Knife, by Salman Rushdie.                       Memoir

 

        


    In 1989, acclaimed author Salman Rushdie was sentenced to a Fatwa by Iranian Ayatollah Ruhollah Khomeini –a  death sentence executed by any pious Muslim, for writing a novel called ‘The  Satanic Verses’, deemed to be contemptuous and scornful of Islam.  For the next several years, Rushdie was kept under 24 hour surveillance and reluctantly lived the life of a recluse, a fugitive who never knew when and where death would strike – until, finally, he became tired of living his life in the shadows;  he needed to feel the sun again, travel as he pleased, and socialise with his friends and loved ones:  to hell with Fatwas – he’d take the risk and live his life as he wanted to, in freedom.

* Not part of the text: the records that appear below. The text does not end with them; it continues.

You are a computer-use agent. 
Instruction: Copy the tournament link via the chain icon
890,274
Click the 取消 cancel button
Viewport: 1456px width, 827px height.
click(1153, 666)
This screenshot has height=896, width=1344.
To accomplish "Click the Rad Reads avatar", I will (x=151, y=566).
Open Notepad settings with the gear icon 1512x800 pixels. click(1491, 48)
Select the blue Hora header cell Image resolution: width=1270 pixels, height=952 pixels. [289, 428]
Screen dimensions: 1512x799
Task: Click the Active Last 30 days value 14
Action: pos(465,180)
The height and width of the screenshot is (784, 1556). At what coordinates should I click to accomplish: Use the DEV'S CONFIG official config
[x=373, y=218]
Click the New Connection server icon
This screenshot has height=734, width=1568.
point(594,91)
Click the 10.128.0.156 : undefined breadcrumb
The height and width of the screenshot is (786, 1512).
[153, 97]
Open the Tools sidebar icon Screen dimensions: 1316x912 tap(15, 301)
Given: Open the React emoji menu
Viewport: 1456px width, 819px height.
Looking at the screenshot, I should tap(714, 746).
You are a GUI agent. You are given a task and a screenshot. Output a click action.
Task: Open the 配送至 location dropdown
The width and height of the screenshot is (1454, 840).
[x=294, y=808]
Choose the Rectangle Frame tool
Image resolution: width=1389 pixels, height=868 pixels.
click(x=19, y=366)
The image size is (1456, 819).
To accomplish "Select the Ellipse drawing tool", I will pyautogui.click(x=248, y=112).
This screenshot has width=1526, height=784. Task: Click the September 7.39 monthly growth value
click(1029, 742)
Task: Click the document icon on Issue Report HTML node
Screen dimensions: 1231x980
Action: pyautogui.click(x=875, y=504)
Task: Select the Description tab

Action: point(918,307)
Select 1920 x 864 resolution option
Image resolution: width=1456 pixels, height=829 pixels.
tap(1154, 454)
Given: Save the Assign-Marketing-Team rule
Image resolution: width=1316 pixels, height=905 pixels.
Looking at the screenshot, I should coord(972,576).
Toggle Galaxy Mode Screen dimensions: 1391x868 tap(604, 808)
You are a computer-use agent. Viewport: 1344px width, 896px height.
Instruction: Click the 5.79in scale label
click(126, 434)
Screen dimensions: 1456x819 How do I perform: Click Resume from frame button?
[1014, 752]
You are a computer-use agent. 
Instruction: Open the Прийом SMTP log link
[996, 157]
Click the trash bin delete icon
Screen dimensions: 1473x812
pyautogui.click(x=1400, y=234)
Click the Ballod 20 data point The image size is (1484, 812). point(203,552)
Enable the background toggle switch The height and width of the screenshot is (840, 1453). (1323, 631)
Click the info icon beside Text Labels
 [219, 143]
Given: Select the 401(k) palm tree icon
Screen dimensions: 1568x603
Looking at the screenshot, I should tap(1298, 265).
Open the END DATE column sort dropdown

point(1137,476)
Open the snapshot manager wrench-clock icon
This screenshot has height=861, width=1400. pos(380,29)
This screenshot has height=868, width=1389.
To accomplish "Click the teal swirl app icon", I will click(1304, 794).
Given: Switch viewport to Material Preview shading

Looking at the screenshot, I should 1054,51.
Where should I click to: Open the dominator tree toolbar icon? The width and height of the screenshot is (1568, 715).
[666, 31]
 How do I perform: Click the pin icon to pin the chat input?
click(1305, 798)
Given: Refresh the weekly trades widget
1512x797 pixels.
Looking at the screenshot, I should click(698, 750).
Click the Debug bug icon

            Until August, 2022, Salman Rushdie did just that.  Life was good;  he’d fallen in love (and it was reciprocal!); his new novel was about to be published, and he’d agreed to give a lecture at Lake Chautauqua, upstate New York on the importance of keeping overseas writers from harm, those in danger from fanatics from their places of origin.  What an irony for, as he was introduced on stage a black-clad figure rushed towards him brandishing a knife – a knife that inflicted numerous serious wounds before his assailant was overpowered and prevented from continuing.  Rushdie was taken by helicopter to hospital, and not expected to survive.

            ‘Knife’ is Rushdie’s personal account of his ordeal;  his grievous injuries – he has lost the sight of his right eye, and his left hand which he lifted in defence as the assailant rushed towards him has permanent damage to the tendons, not to mention numerous cuts and scarring on his body – are testament to an iron determination not to be a soon-to-be- forgotten  victim of religious bigotry and fanaticism, but to survive and still live his best life.  He pays grateful tribute to his family, friends and loving wife, all of whom never left his side – once they’d got there;  one of his sons had the misfortune to have a fear of flying, so had to come by sea from the UK, much to his chagrin, but he did it!  Meantime, the would-be assassin had pleaded not guilty to all charges, despite a packed auditorium of witnesses.

            Which prompts the victim to imagine several conversations with his would-be killer, none of which persuades a change of heart or mind:  Rushdie is evil and must be removed from the earth.  Okay then!

            But not yet.  Salman Rushdie has produced from awful personal experience  a darkly humorous, irrefutable treatise on religious tolerance, his own atheism and his unshakeable conviction that though knives are lethal, the Pen is always Mightier than the Sword.  FIVE STARS.